And, in other news, Roger Federer is through to the quarter-finals.

Before an army of Federer fans storm the gates of, let me explain. The Greatest Of All Time reaches a Wimbledon quarter-final is not going to top the news agenda – he has only failed to get this far once in the past 15 years. Federer not getting to a quarter-final – that is not only news, it is a portent of doom a little like the ravens leaving the Tower of London.

Fear not, Fed fans: there was never the merest hint of danger as the defending champion made his way past Adrian Mannarino 6-0, 7-4, 6-4. It meant that Federer has now won 32 consecutive sets at the All England Club. No one has slowed him down, much less threatened to beat him since he started his campaign last year.

“I think it was an interesting beginning to the second set,” Federer mused. “It was crucial for him to stay in the match and not give me the lead right away because I had 0-40 in that first game. But nevertheless, he could have won that set and then the match would have been different.

“I knew he was much better than that first set and I think he showed that. I was then able to put away a good Mannarino – because in the beginning he didn’t play very well but also, for me, I didn’t miss much. So I was very happy with the match. It was a bit up and down but that was due to his performance. For me, I’m very happy to back in the second week.”

Before the match, Mannarino has described Federer as an artist and no one was going to argue with that assessment. But he had also warned that he, too, could paint a bit of a picture on court. He could have his moments.

“Federer is definitely an artist,” Mannarino said. “If he is Picasso, maybe I am an artist too – but one that is a lot less well-known. I can’t compare myself to his style; that would just be arrogant.”

Mmm… Federer as Picasso? Perhaps but maybe not during his cubist phase. To quote the late, great Tony Hancock: “Picasso never did get the hang of a face”. But Picasso in his later days? Maybe. Think of The Dove of Peace – a handful of pen strokes and he creates an iconic image adopted by the peace movement and known the world over. Maybe Mannarino had a point.

Roger Federer
Roger Federer
Certainly Federer can change a match with a couple of racket strokes. He can conjure a point of beauty out of a meat-and-potatoes rally and do it with such effortless ease. All it seems to take is the Mighty One taking a half a pace forward, taking the ball a nano-second earlier, doing something so seemingly simple that it is a wonder no one has thought of it. Ah, but that is the point.

The reason why Fed is so is that he not only sees opportunities that others do not but he has the confidence and belief to take them. It is not just a case of being fitter or stronger, getting to the ball earlier; it is knowing what to do when you get there. It is having the unique ability to create those opportunities, reading the opponent and spotting their flaws and weaknesses and then exploiting them with merciless precision.

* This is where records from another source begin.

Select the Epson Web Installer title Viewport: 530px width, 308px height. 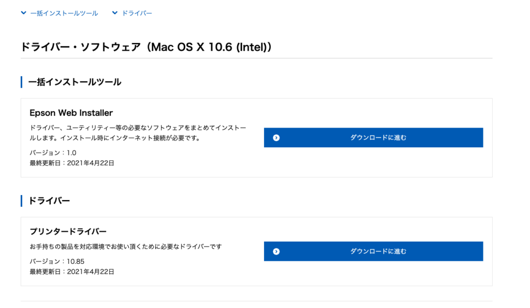71,113
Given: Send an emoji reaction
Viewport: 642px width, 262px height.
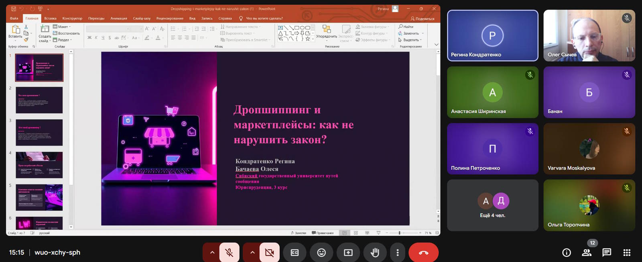Looking at the screenshot, I should click(x=321, y=252).
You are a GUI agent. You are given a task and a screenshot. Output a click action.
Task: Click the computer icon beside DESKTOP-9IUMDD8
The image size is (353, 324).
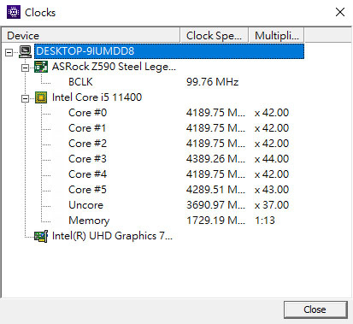(x=26, y=51)
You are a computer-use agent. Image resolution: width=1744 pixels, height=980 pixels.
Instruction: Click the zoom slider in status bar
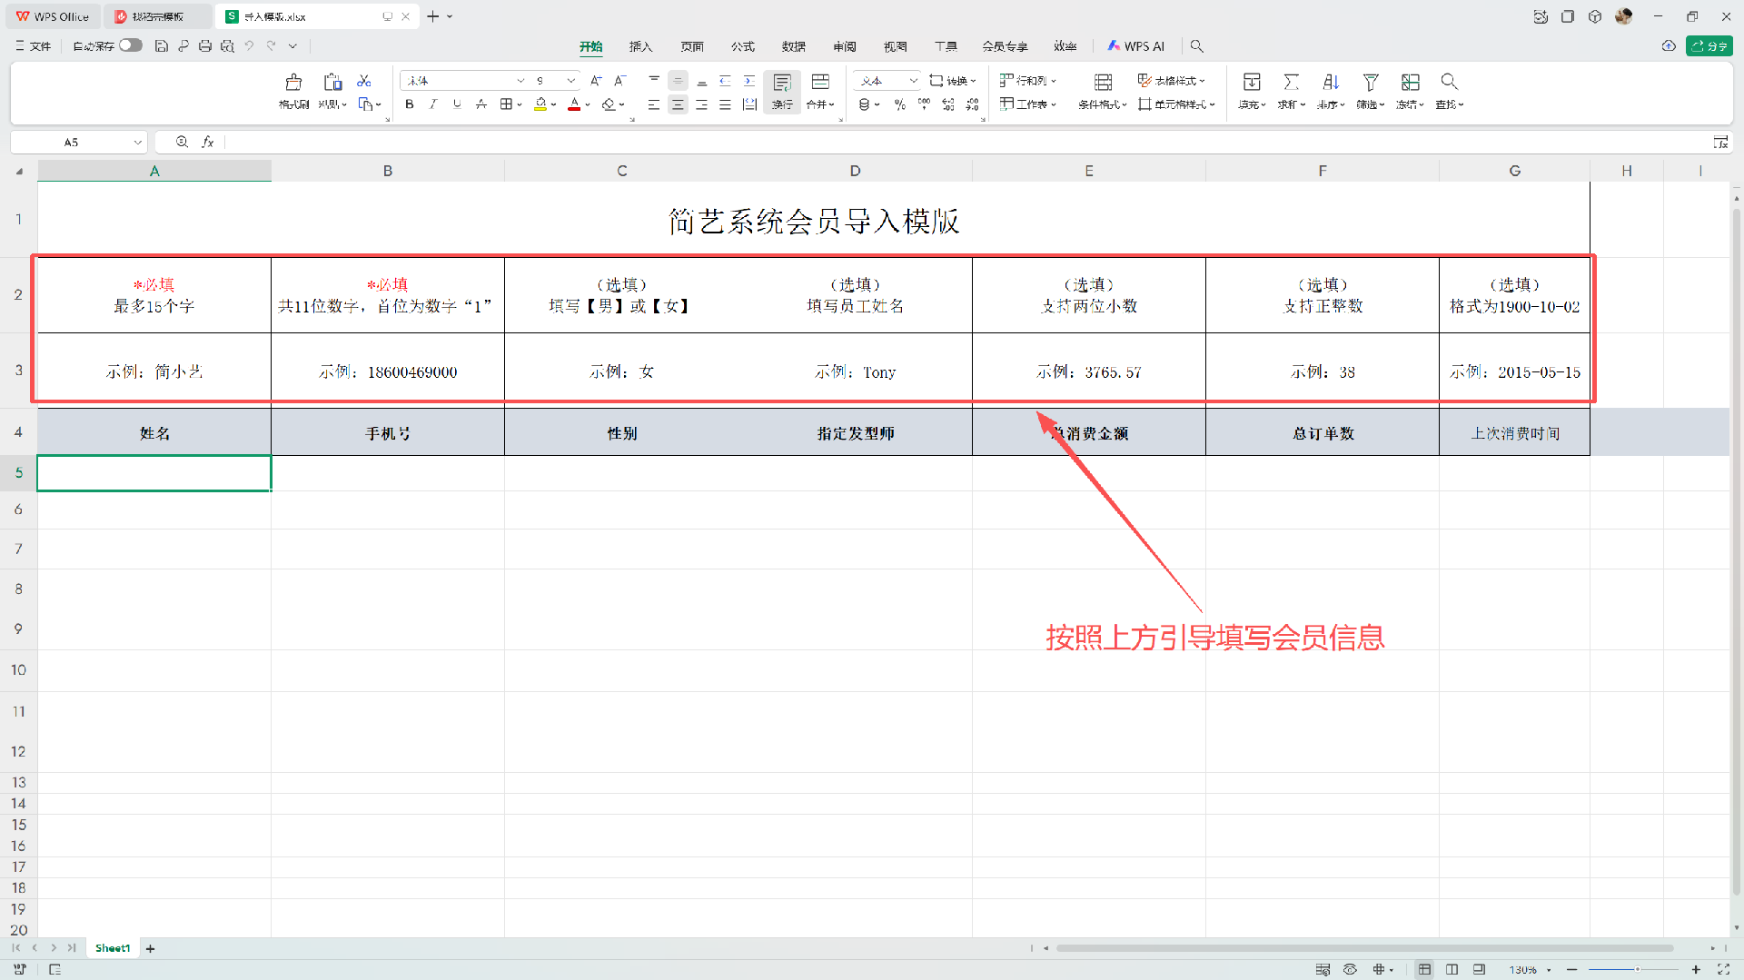(1637, 970)
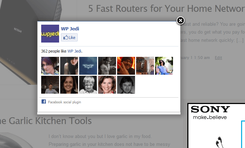Like the WP Jedi page
The height and width of the screenshot is (148, 245).
coord(69,38)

And doing all of this while some big, strapping bloke is trying to knock the cover off the ball and you into the next court. It is no wonder that few can play anywhere near the level of the defending champion.

But if Federer is Picasso, what does that make Mannarino? In the first set, he was more a chap with a colouring book and a couple of stubby pencils. Sixteen minutes it took Federer to wrap up the opening set as the Frenchman could only look on and admire. He did have a break point at 5-0 – the first threat to the master’s serve during The Championships until that – but it was not to last.

Come the second set, though, Mannarino was making a far better fist of things. At this point he was more your Albert Gleizes or Jean Metzinger, one of your lesser cubists, more your Salon Cubists or Synthetic Cubists (no, honestly, there really were synthetic cubists. Presumably they were like Woody Allen whose lifetime ambition is “to forge in the smithy of my soul the uncreated conscience of my race. And then see if I can have it mass produced in plastic”).

Anyway, Mannarino was doing well enough but it was not enough to trouble Federer unduly. There were a few moments when he looked a little grumpy: a tiny opening at 15-30 on the Mannarino serve disappeared thanks to two, rare Federer errors. The first brought a cry of “ayyyyyyyy!” while the second had him growling something that sounded for all the world like “harrumph”, yet I am reliably informed by my Swiss colleagues that there is no word for harrumph in Swiss German. Still, it is always best to check these things.

For a few moments, Federer had a bit of nimble footwork to do to fend off another three break points in the third set but once he had dealt with them, it was back to business as usual. He broke for 5-4, served out to love and was through to the quarter-finals in 105 minutes, marginally less time than it took Picasso to knock off a masterpiece.